-- Brief --
A verbatim repeat of the records beneath this line is needed.

-- Records provided --
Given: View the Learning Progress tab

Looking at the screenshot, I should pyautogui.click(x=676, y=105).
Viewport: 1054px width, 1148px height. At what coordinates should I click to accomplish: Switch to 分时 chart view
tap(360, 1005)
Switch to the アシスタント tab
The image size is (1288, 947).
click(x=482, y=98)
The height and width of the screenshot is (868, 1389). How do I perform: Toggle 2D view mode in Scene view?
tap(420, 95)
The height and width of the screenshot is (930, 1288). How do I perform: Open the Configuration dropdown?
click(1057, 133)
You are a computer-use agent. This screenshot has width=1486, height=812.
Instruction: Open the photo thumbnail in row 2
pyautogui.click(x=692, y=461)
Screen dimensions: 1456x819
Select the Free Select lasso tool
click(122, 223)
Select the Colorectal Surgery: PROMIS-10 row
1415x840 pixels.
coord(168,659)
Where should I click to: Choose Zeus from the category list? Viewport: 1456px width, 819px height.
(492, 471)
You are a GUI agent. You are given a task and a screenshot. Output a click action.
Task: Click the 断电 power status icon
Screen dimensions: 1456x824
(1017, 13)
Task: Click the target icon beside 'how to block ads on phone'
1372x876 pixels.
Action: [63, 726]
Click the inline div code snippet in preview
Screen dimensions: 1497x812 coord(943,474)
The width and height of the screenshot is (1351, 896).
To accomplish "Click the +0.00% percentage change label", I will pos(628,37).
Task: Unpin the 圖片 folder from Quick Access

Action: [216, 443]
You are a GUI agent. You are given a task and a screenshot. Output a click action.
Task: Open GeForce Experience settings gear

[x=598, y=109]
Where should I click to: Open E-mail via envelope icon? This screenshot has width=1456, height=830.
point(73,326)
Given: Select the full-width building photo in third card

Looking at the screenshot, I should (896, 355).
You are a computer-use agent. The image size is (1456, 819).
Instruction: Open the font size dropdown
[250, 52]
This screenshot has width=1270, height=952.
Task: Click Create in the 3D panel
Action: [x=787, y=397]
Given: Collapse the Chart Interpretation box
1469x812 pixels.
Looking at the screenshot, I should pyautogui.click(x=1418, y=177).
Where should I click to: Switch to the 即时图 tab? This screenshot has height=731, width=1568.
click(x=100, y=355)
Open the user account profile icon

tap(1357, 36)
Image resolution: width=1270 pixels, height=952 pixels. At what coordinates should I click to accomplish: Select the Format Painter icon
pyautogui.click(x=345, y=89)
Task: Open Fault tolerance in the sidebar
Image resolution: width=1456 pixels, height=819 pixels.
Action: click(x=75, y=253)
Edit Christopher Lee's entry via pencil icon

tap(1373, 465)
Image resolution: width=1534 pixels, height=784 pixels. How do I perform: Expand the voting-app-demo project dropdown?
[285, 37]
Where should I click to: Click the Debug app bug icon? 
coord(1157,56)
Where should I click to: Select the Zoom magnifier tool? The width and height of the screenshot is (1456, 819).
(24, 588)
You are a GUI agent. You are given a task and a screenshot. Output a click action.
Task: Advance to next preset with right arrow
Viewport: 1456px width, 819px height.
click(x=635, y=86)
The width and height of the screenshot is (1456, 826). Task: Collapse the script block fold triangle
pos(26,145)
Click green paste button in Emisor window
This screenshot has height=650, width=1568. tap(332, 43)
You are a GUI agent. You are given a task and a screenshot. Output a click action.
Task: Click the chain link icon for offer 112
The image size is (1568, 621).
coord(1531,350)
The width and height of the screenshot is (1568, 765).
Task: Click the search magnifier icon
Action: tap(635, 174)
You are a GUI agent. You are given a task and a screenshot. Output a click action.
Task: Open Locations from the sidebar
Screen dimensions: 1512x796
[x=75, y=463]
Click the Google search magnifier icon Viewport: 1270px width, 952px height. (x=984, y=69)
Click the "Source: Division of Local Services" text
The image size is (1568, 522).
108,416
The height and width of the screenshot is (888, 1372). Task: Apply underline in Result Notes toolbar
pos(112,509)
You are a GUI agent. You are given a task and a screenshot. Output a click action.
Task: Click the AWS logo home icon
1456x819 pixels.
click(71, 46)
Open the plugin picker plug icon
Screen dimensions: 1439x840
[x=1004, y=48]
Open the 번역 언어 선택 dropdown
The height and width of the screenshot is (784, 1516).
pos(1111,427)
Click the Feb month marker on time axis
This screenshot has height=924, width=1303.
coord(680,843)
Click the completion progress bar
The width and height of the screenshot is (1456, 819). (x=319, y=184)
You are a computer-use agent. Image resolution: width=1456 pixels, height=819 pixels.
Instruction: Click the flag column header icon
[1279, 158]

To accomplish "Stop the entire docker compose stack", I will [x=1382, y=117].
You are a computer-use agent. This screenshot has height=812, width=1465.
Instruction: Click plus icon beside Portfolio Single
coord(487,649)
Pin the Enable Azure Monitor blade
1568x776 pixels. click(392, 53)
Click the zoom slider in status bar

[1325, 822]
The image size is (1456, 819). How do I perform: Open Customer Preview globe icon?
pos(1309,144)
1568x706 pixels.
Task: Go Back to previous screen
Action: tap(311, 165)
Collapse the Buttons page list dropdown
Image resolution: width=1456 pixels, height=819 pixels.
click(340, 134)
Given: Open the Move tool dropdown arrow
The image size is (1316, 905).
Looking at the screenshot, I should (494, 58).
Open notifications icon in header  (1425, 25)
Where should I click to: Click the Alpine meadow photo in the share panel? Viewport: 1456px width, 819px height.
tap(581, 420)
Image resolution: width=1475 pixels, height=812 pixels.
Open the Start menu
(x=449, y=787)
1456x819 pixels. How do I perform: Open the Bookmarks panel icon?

-- Solved problem --
Given: View the Learning Progress tab

Looking at the screenshot, I should pyautogui.click(x=676, y=105).
Viewport: 1054px width, 1148px height. At what coordinates should I click to accomplish: Switch to 分时 chart view
tap(360, 1005)
Switch to the アシスタント tab
The image size is (1288, 947).
click(x=482, y=98)
The height and width of the screenshot is (868, 1389). How do I perform: Toggle 2D view mode in Scene view?
tap(420, 95)
The height and width of the screenshot is (930, 1288). How do I perform: Open the Configuration dropdown?
click(1057, 133)
You are a computer-use agent. This screenshot has width=1486, height=812.
Instruction: Open the photo thumbnail in row 2
pyautogui.click(x=692, y=461)
Screen dimensions: 1456x819
Select the Free Select lasso tool
click(122, 223)
Select the Colorectal Surgery: PROMIS-10 row
1415x840 pixels.
coord(168,659)
Where should I click to: Choose Zeus from the category list? Viewport: 1456px width, 819px height.
(492, 471)
You are a GUI agent. You are given a task and a screenshot. Output a click action.
Task: Click the 断电 power status icon
Screen dimensions: 1456x824
(1017, 13)
Task: Click the target icon beside 'how to block ads on phone'
1372x876 pixels.
Action: [63, 726]
Click the inline div code snippet in preview
Screen dimensions: 1497x812 coord(943,474)
The width and height of the screenshot is (1351, 896).
To accomplish "Click the +0.00% percentage change label", I will pos(628,37).
Task: Unpin the 圖片 folder from Quick Access

Action: [216, 443]
You are a GUI agent. You are given a task and a screenshot. Output a click action.
Task: Open GeForce Experience settings gear

[x=598, y=109]
Where should I click to: Open E-mail via envelope icon? This screenshot has width=1456, height=830.
point(73,326)
Given: Select the full-width building photo in third card

Looking at the screenshot, I should (896, 355).
You are a computer-use agent. The image size is (1456, 819).
Instruction: Open the font size dropdown
[250, 52]
This screenshot has width=1270, height=952.
Task: Click Create in the 3D panel
Action: [x=787, y=397]
Given: Collapse the Chart Interpretation box
1469x812 pixels.
Looking at the screenshot, I should pyautogui.click(x=1418, y=177).
Where should I click to: Switch to the 即时图 tab? This screenshot has height=731, width=1568.
click(x=100, y=355)
Open the user account profile icon

tap(1357, 36)
Image resolution: width=1270 pixels, height=952 pixels. At what coordinates should I click to accomplish: Select the Format Painter icon
pyautogui.click(x=345, y=89)
Task: Open Fault tolerance in the sidebar
Image resolution: width=1456 pixels, height=819 pixels.
Action: click(x=75, y=253)
Edit Christopher Lee's entry via pencil icon

tap(1373, 465)
Image resolution: width=1534 pixels, height=784 pixels. How do I perform: Expand the voting-app-demo project dropdown?
[285, 37]
Where should I click to: Click the Debug app bug icon? 
coord(1157,56)
Where should I click to: Select the Zoom magnifier tool? The width and height of the screenshot is (1456, 819).
(24, 588)
You are a GUI agent. You are given a task and a screenshot. Output a click action.
Task: Advance to next preset with right arrow
Viewport: 1456px width, 819px height.
click(x=635, y=86)
The width and height of the screenshot is (1456, 826). Task: Collapse the script block fold triangle
pos(26,145)
Click green paste button in Emisor window
This screenshot has height=650, width=1568. tap(332, 43)
You are a GUI agent. You are given a task and a screenshot. Output a click action.
Task: Click the chain link icon for offer 112
The image size is (1568, 621).
coord(1531,350)
The width and height of the screenshot is (1568, 765).
Task: Click the search magnifier icon
Action: tap(635, 174)
You are a GUI agent. You are given a task and a screenshot. Output a click action.
Task: Open Locations from the sidebar
Screen dimensions: 1512x796
[x=75, y=463]
Click the Google search magnifier icon Viewport: 1270px width, 952px height. (x=984, y=69)
Click the "Source: Division of Local Services" text
The image size is (1568, 522).
108,416
The height and width of the screenshot is (888, 1372). Task: Apply underline in Result Notes toolbar
pos(112,509)
You are a GUI agent. You are given a task and a screenshot. Output a click action.
Task: Click the AWS logo home icon
1456x819 pixels.
click(71, 46)
Open the plugin picker plug icon
Screen dimensions: 1439x840
[x=1004, y=48]
Open the 번역 언어 선택 dropdown
The height and width of the screenshot is (784, 1516).
pos(1111,427)
Click the Feb month marker on time axis
This screenshot has height=924, width=1303.
coord(680,843)
Click the completion progress bar
The width and height of the screenshot is (1456, 819). (x=319, y=184)
You are a computer-use agent. Image resolution: width=1456 pixels, height=819 pixels.
Instruction: Click the flag column header icon
[1279, 158]

To accomplish "Stop the entire docker compose stack", I will [x=1382, y=117].
You are a computer-use agent. This screenshot has height=812, width=1465.
Instruction: Click plus icon beside Portfolio Single
coord(487,649)
Pin the Enable Azure Monitor blade
1568x776 pixels. click(392, 53)
Click the zoom slider in status bar

[1325, 822]
The image size is (1456, 819). How do I perform: Open Customer Preview globe icon?
pos(1309,144)
1568x706 pixels.
Task: Go Back to previous screen
Action: tap(311, 165)
Collapse the Buttons page list dropdown
Image resolution: width=1456 pixels, height=819 pixels.
click(340, 134)
Given: Open the Move tool dropdown arrow
The image size is (1316, 905).
Looking at the screenshot, I should (494, 58).
Open notifications icon in header  (1425, 25)
Where should I click to: Click the Alpine meadow photo in the share panel? Viewport: 1456px width, 819px height.
tap(581, 420)
Image resolution: width=1475 pixels, height=812 pixels.
Open the Start menu
(x=449, y=787)
1456x819 pixels. How do I perform: Open the Bookmarks panel icon?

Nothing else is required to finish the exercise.